Но Пашка любил свою хату, хвастался своим друзьям–побирушкам, что они, слава богу, не ходят по дворам ночевать, а имеют свой дом.
У самого порога росла акация — гордость Пашки. Других деревьев не было во дворе, да и двора-то не было: хата да акация, и никакой ограды. Каждую весну Пашка перестраивал скворечню, высоко подвязывал её на дереве, радостно встречал скворцов.
Когда Пашку дразнили казачата, выкрикивая: «Ни кола, ни двора, зипун — весь пожиток», — Пашка искренне возмущался:
— Брехня! А дом, а акация, а скворешня! Не видите? Глаза у вас повылазили?
В это утро Пашка шёл бодро. Он знал — раз идут на Козюлину балку, значит, обязательно зайдут к Шелухиным. Когда миновали двор Ковалевых, дед оживился:
— Внучек, а внучек! Никак Козюлина балка начинается?
— Козюлина.
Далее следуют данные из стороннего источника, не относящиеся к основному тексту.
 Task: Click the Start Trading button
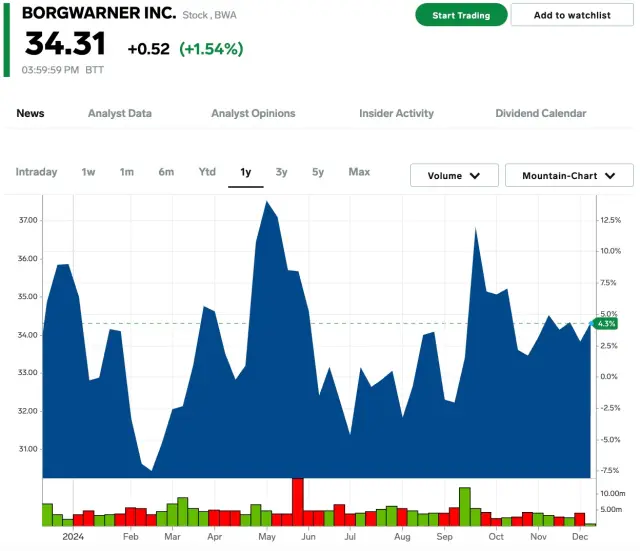tap(461, 15)
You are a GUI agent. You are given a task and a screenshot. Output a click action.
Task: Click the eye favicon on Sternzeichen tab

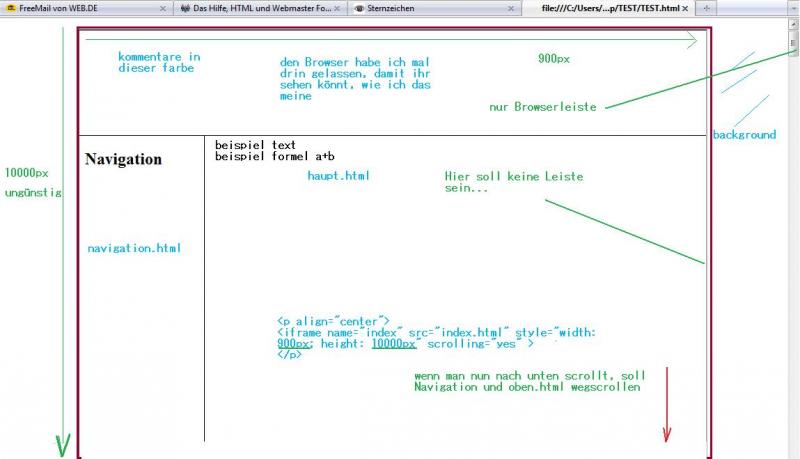click(x=360, y=7)
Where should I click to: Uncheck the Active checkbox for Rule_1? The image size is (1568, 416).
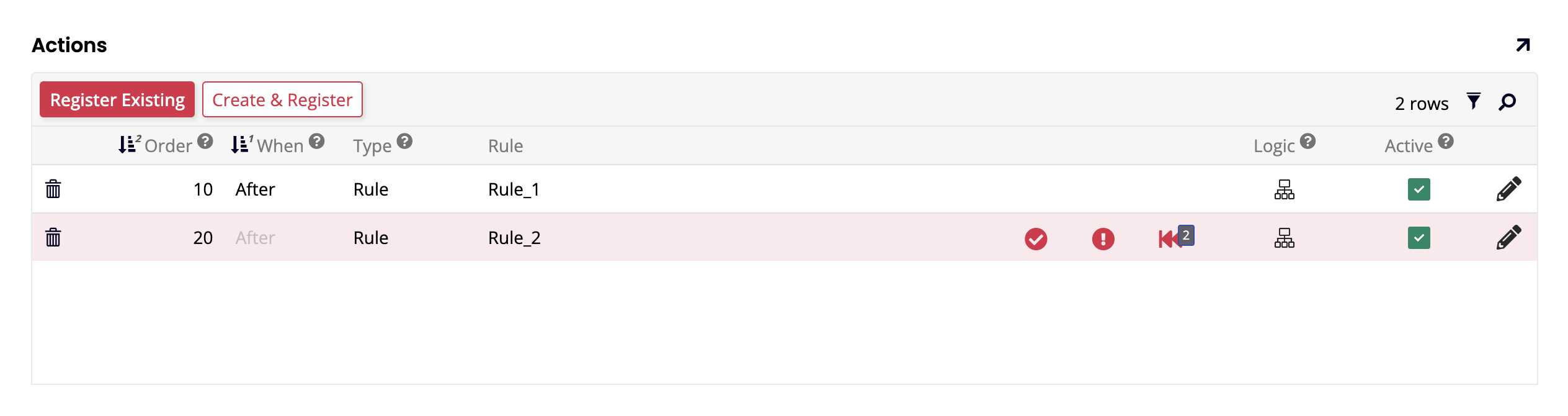1419,189
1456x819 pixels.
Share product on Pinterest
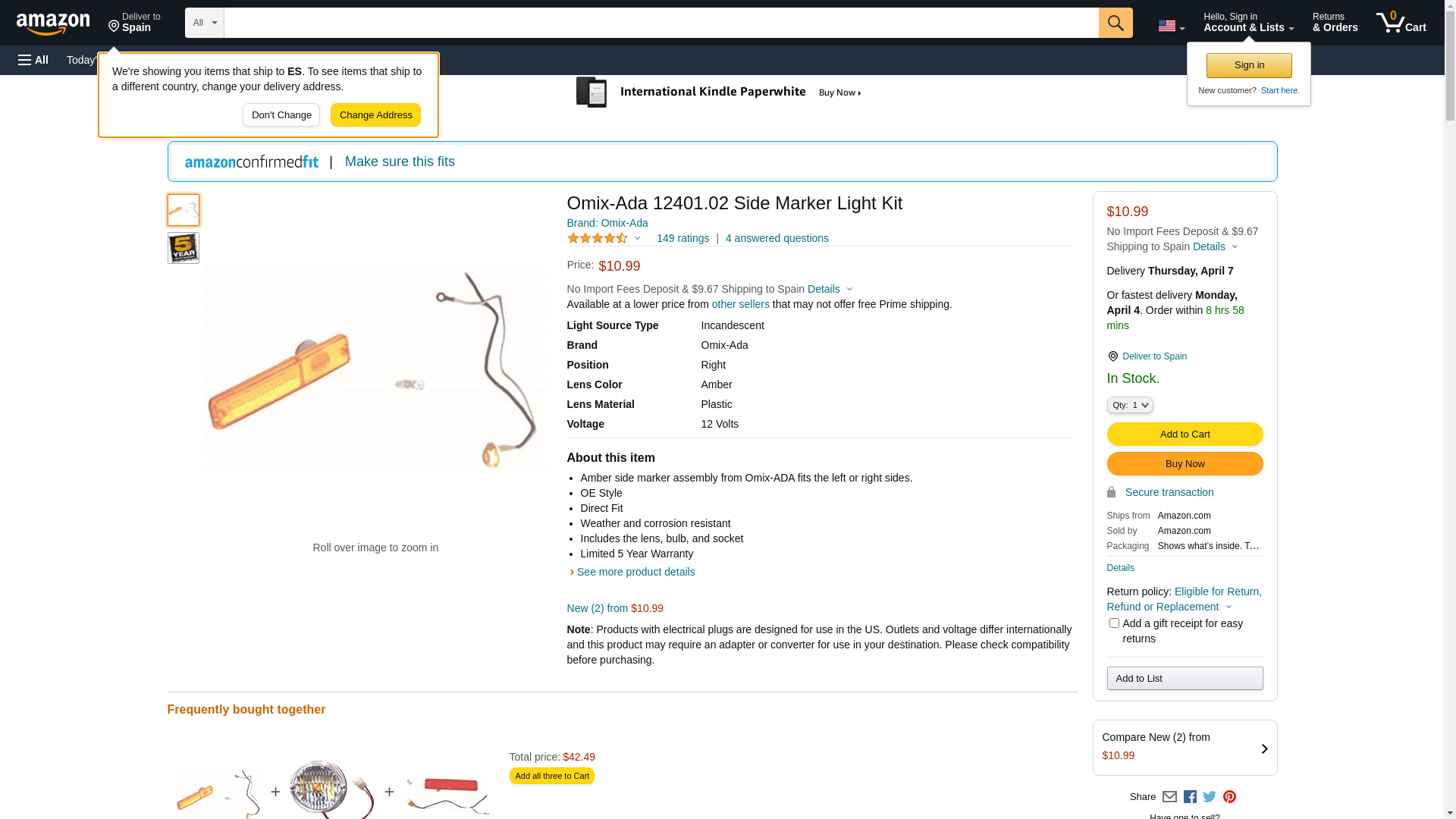pos(1229,797)
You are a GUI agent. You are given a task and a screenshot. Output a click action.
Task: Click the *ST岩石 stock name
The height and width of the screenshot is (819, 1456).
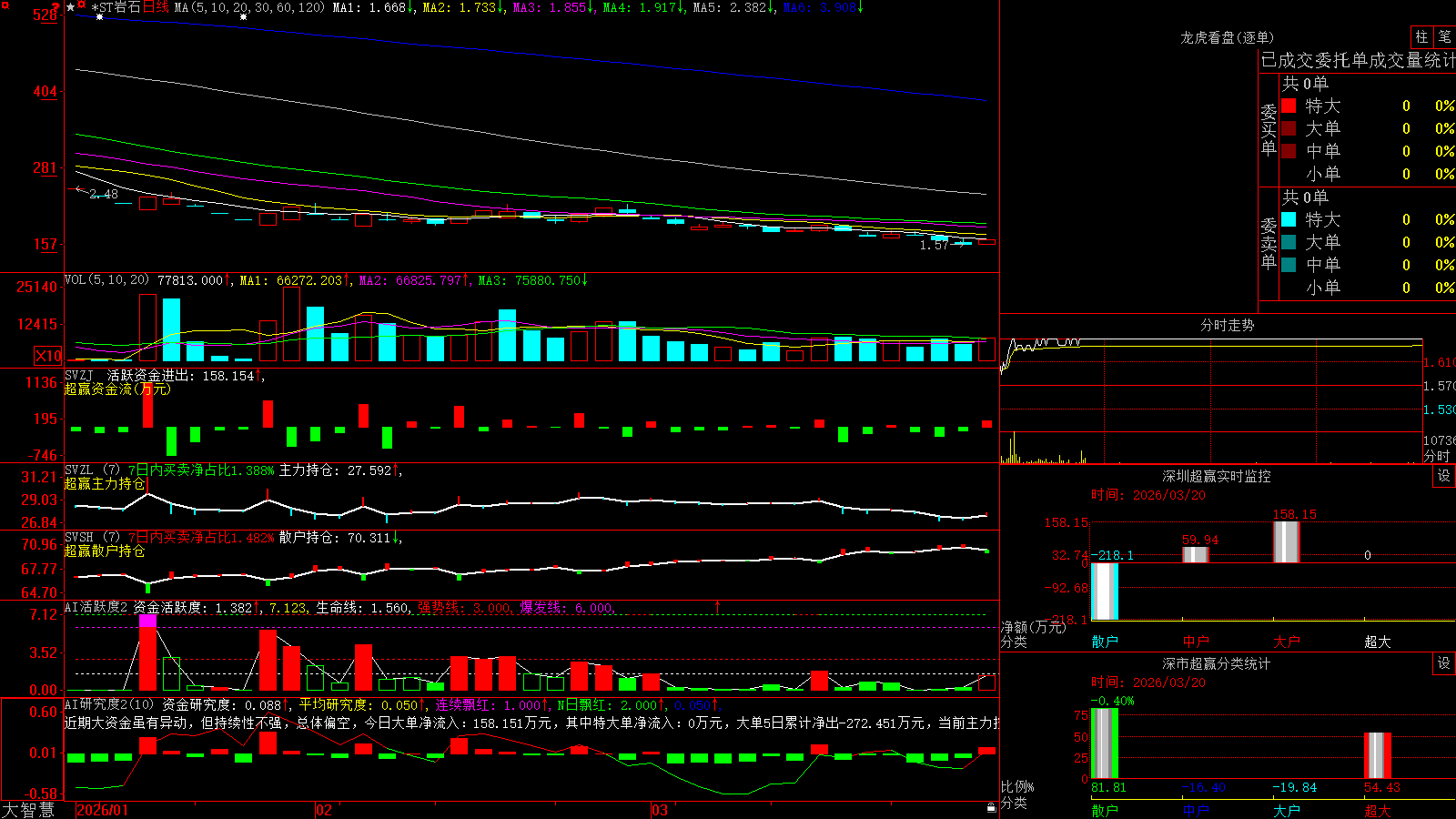tap(116, 7)
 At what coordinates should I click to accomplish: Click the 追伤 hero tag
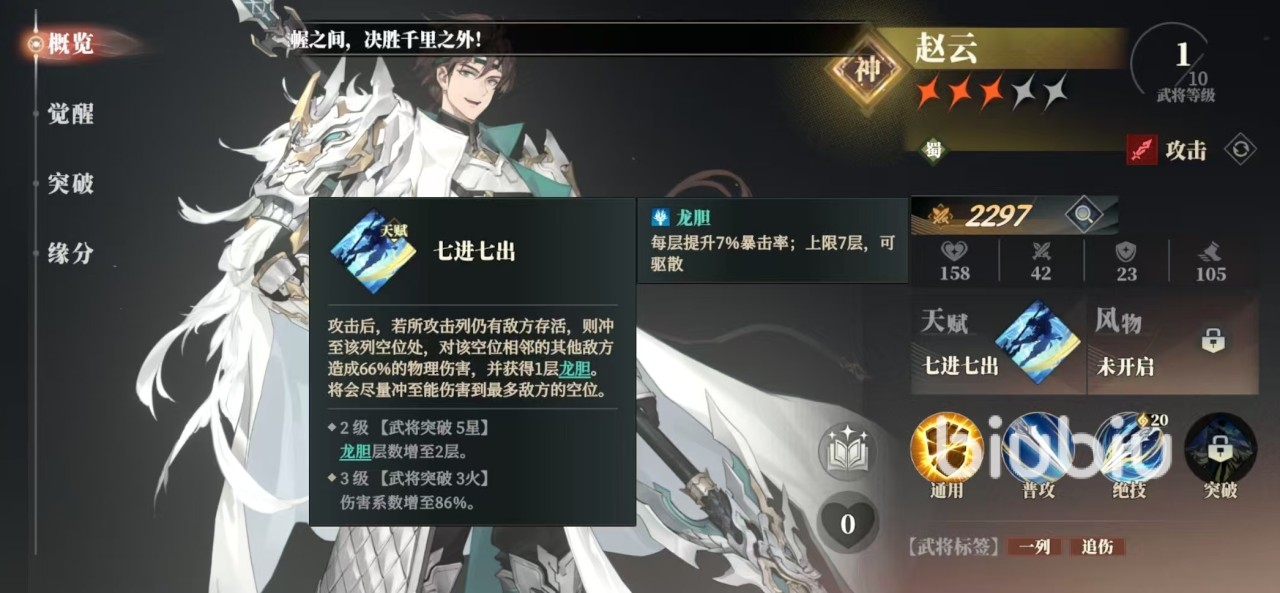pos(1097,547)
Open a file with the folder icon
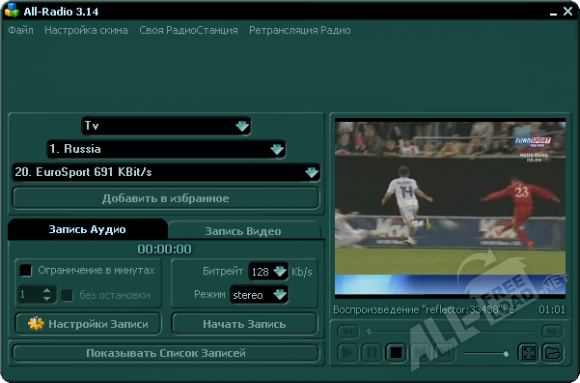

А откуда ты знаешь?
— Чую, что Ковалевы собаки брешут. Их хата крайняя. Барбос, ишь, как хрипит! Видать, обормоты никогда кобеля с цепи не спускали — задушенный у него брёх. Я его завсегда издалека различаю. Мы с тобой сейчас, внучек, к Сане Шелухиной зайдём.
— Пожалуй, обидится, если не зайдём, — поторопился Пашка с ответом.
Слепой улыбнулся:
— Это верно, што могут обидеться, если не зайдём.
Пашка, как свой, проворно взбежал на крыльцо шелухинской хаты, прильнул носом к стеклу и, нарочно гнусавя, пропищал:
— Подайте, не минайте, слепому на пропитание, богу во спасение!
Дед сам нащупал дверную щеколду. Добродушно покрякивая, он ввалился в хату. Как всегда, остановился у порога, перекрестился, поднял вверх незрячие глаза и запел хозяйкину любимую:
Как во граде, во Русалиме, Слезно плакала богородица…Раскачиваясь, он крутил ручку маленькой лиры. Незатейливый, к тому же старый инструмент шипел, жужжал и жалобно постанывал. Заунывные звуки, трогательные слова о деве Марии, ищущей своего распятого сына, заставили притихнуть детей большого шелухинского гнезда. А безвременно увядшее лицо хозяйки светлело: она любила пение слепца. Об этом он знал и потому непременно заходил в этот дом. После музыкального приветствия дед справился о здоровье семьи Шелухиных, неторопливо снял с себя сумки и уселся на низкую лавку у печки.